*PROMPT*.
Restate the whole of the data verbatim, omitting nothing.
-- RECORDS SHOWN follows --
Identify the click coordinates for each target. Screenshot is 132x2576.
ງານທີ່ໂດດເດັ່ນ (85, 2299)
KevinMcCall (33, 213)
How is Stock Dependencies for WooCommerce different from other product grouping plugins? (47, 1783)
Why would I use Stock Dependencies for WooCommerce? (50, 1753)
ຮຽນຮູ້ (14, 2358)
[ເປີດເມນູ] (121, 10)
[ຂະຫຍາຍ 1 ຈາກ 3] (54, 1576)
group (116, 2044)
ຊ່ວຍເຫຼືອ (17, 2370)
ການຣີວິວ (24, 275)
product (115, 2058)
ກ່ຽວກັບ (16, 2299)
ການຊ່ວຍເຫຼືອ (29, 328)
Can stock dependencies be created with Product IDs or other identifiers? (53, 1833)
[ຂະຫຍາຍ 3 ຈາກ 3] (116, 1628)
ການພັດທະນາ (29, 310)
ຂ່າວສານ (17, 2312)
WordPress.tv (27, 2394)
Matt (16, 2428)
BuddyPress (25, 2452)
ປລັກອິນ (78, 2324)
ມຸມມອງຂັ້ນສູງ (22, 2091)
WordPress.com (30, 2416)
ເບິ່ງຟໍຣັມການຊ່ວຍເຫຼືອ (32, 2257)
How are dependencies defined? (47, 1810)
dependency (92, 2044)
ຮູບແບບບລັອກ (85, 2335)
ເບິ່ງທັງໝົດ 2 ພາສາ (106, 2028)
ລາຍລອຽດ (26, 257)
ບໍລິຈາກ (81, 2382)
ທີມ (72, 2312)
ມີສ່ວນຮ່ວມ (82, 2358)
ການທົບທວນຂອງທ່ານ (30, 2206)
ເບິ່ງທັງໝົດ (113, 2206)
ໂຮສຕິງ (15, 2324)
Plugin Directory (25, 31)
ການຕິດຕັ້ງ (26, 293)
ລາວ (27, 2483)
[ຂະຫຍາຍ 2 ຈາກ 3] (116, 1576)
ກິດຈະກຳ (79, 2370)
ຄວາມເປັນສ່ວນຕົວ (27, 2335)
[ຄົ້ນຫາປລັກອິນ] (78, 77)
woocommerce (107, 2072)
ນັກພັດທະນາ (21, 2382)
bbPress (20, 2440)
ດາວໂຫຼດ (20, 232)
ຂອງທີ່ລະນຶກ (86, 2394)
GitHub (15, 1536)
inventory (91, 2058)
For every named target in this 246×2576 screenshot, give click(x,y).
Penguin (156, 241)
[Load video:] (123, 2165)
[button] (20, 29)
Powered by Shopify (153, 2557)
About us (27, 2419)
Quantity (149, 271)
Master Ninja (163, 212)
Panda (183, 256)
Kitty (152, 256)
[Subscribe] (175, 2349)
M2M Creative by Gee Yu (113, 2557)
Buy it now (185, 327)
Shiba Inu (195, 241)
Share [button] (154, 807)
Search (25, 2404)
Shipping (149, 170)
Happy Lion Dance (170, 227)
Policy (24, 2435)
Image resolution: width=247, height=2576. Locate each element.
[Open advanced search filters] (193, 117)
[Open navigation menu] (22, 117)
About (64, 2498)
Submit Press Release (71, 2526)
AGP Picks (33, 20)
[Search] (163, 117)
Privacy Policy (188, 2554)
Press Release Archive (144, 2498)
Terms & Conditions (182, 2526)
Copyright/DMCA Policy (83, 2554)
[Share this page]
-- RECORDS SHOWN concluded --
*OUTPUT BELOW*.
Identify the click coordinates for each target. Screenshot is 132x2576.
ງານທີ່ໂດດເດັ່ນ (85, 2299)
KevinMcCall (33, 213)
How is Stock Dependencies for WooCommerce different from other product grouping plugins? (47, 1783)
Why would I use Stock Dependencies for WooCommerce? (50, 1753)
ຮຽນຮູ້ (14, 2358)
[ເປີດເມນູ] (121, 10)
[ຂະຫຍາຍ 1 ຈາກ 3] (54, 1576)
group (116, 2044)
ຊ່ວຍເຫຼືອ (17, 2370)
ການຣີວິວ (24, 275)
product (115, 2058)
ກ່ຽວກັບ (16, 2299)
ການຊ່ວຍເຫຼືອ (29, 328)
Can stock dependencies be created with Product IDs or other identifiers? (53, 1833)
[ຂະຫຍາຍ 3 ຈາກ 3] (116, 1628)
ການພັດທະນາ (29, 310)
ຂ່າວສານ (17, 2312)
WordPress.tv (27, 2394)
Matt (16, 2428)
BuddyPress (25, 2452)
ປລັກອິນ (78, 2324)
ມຸມມອງຂັ້ນສູງ (22, 2091)
WordPress.com (30, 2416)
ເບິ່ງຟໍຣັມການຊ່ວຍເຫຼືອ (32, 2257)
How are dependencies defined? (47, 1810)
dependency (92, 2044)
ຮູບແບບບລັອກ (85, 2335)
ເບິ່ງທັງໝົດ 2 ພາສາ (106, 2028)
ລາຍລອຽດ (26, 257)
ບໍລິຈາກ (81, 2382)
ທີມ (72, 2312)
ມີສ່ວນຮ່ວມ (82, 2358)
ການທົບທວນຂອງທ່ານ (30, 2206)
ເບິ່ງທັງໝົດ (113, 2206)
ໂຮສຕິງ (15, 2324)
Plugin Directory (25, 31)
ການຕິດຕັ້ງ (26, 293)
ລາວ (27, 2483)
[ຂະຫຍາຍ 2 ຈາກ 3] (116, 1576)
ກິດຈະກຳ (79, 2370)
ຄວາມເປັນສ່ວນຕົວ (27, 2335)
[ຄົ້ນຫາປລັກອິນ] (78, 77)
woocommerce (107, 2072)
ນັກພັດທະນາ (21, 2382)
bbPress (20, 2440)
ດາວໂຫຼດ (20, 232)
ຂອງທີ່ລະນຶກ (86, 2394)
GitHub (15, 1536)
inventory (91, 2058)
For every named target in this 246×2576 screenshot, give click(x,y).
Penguin (156, 241)
[Load video:] (123, 2165)
[button] (20, 29)
Powered by Shopify (153, 2557)
About us (27, 2419)
Quantity (149, 271)
Master Ninja (163, 212)
Panda (183, 256)
Kitty (152, 256)
[Subscribe] (175, 2349)
M2M Creative by Gee Yu (113, 2557)
Buy it now (185, 327)
Shiba Inu (195, 241)
Share [button] (154, 807)
Search (25, 2404)
Shipping (149, 170)
Happy Lion Dance (170, 227)
Policy (24, 2435)
Image resolution: width=247, height=2576. Locate each element.
[Open advanced search filters] (193, 117)
[Open navigation menu] (22, 117)
About (64, 2498)
Submit Press Release (71, 2526)
AGP Picks (33, 20)
[Search] (163, 117)
Privacy Policy (188, 2554)
Press Release Archive (144, 2498)
Terms & Conditions (182, 2526)
Copyright/DMCA Policy (83, 2554)
[Share this page]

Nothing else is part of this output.